2. 正割和正切冪次的積分 (Integrals of Powers of Secant and Tangent)

\[\int \tan^m x\;\sec^n x\;dx\]

     \((1)\;n\,為偶數\,(n=2k,\, k\ge 2)\)

\[\int \tan^m x\;\sec^{2k} x\;dx=\int \tan^m x\;(\sec^2 x)^{k-1}\;\sec^2 x\;dx=\int \tan^m x\;(1+\tan^2 x)^{k-1}\;\sec^2 x\;dx\]

     \((2)\;m\,為奇數\,(m=2k+1)\)

\[\int \tan^{2k+1} x\;\sec^n x\;dx=\int (\tan^2 x)^k\;\sec^{n-1} x\;\sec x\;\tan x\;dx=\int (\sec^2 x-1)^k\;\sec^{n-1} x\;\sec x\;\tan x\;dx\]

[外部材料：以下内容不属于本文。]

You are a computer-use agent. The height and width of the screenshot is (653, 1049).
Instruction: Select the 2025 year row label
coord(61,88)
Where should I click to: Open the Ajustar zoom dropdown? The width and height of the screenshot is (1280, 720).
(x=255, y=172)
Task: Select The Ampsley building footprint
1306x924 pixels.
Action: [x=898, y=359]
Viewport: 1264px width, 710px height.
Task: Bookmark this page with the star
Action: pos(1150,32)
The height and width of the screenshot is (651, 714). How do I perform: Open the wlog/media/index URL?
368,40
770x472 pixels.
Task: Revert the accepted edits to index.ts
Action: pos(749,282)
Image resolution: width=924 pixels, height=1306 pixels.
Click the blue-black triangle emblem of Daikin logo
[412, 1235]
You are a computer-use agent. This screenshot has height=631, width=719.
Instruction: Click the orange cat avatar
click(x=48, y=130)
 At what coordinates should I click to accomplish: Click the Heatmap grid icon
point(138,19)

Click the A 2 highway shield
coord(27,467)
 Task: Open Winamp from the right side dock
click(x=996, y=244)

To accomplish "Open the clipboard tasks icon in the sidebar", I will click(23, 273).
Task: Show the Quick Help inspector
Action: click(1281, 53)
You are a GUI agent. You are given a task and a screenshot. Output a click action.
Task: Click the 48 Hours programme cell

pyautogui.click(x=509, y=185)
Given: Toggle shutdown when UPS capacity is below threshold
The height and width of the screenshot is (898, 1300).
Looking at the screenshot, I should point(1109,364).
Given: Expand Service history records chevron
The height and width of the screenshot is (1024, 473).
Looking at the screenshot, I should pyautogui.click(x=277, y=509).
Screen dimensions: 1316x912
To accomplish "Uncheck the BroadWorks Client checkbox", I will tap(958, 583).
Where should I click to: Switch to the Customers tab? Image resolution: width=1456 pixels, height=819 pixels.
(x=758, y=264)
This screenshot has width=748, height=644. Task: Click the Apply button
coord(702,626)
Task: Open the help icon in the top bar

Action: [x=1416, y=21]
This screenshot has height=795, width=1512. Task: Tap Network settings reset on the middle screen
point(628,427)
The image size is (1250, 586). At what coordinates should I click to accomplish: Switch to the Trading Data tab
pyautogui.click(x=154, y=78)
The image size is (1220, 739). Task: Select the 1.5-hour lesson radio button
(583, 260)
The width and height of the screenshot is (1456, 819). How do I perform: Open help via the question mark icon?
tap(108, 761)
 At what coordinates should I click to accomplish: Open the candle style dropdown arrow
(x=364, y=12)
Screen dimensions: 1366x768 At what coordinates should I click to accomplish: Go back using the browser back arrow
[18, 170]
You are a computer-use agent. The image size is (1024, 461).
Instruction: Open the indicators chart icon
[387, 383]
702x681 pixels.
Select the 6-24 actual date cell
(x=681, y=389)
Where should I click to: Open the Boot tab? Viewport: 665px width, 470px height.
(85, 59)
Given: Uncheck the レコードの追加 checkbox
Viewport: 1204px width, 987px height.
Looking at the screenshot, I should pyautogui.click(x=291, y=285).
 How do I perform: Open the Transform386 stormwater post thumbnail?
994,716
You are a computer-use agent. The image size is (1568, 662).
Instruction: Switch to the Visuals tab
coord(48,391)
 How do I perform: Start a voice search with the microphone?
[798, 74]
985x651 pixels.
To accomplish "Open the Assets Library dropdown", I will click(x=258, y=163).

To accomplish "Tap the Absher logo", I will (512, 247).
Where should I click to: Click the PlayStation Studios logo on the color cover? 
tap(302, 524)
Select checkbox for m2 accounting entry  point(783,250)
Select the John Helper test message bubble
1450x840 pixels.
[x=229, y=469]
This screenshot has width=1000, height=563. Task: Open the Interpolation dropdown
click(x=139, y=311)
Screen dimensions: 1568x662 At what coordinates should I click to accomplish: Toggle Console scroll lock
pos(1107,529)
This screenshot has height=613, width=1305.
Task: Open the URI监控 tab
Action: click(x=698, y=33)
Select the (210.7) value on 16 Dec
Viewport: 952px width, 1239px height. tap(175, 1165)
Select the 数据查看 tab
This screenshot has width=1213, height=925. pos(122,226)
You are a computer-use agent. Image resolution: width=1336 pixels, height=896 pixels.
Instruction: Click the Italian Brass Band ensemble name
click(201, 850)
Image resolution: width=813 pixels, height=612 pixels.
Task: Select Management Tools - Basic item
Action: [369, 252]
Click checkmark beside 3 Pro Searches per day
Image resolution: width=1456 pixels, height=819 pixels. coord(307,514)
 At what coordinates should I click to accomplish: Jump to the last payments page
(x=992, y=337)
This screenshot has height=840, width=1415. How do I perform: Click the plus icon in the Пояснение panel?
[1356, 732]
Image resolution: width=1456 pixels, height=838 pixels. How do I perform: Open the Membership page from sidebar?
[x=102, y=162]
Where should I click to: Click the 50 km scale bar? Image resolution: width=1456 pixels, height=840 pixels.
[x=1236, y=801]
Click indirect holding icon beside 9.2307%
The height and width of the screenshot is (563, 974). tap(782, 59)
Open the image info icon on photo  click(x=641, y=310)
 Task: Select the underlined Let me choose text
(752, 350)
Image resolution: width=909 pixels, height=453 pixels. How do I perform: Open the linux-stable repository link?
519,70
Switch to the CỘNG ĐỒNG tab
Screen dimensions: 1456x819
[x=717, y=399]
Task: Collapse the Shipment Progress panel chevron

     The LibreTexts libraries Mathematics
     https://math.libretexts.org/Bookshelves/Calculus/Book%3A_Calculus_(Apex)/06%3A_Techniques_of_Integration/6.03%3A_Trigonometric_Integrals
     Paul’s Online Notes https://tutorial.math.lamar.edu/Classes/CalcII/IntegralsWithTrig.aspx
     Simon Fraser University
     https://www.sfu.ca/math-coursenotes/Math%20158%20Course%20Notes/sec_Powers_of_trigonometric_functions.html


3.

\[\int \sec x\;dx=\ln |\sec x+\tan x|\]

4. 和差角公式

     \((1)\;\cos \;(\alpha-\beta)=\cos\alpha\;\cos\beta+\sin\alpha\;\sin\beta\)
     \((2)\;\cos \;(\alpha+\beta)=\cos\alpha\;\cos\beta-\sin\alpha\;\sin\beta\)
     \((3)\;\sin \;(\alpha+\beta)=\sin\alpha\;\cos\beta+\cos\alpha\;\sin\beta\)
     \((3)\;\sin \;(\alpha-\beta)=\sin\alpha\;\cos\beta-\cos\alpha\;\sin\beta\)


     The LibreTexts libraries Mathematics
     https://math.libretexts.org/Bookshelves/Precalculus/Precalculus_(OpenStax)/07%3A_Trigonometric_Identities_and_Equations/7.02%3A_Sum_and_Difference_Identities


5. 積化和差公式

     \((1)\;\sin A\;\cos B=\frac {1}{2}\left[\sin (A-B)+\sin (A+B) \right ]\)
     \((2)\;\sin A\;\sin B=\frac {1}{2}\left[\cos (A-B)-\cos (A+B) \right ]\)
     \((3)\;\cos A\;\cos B=\frac {1}{2}\left[\cos (A-B)+\cos (A+B) \right ]\)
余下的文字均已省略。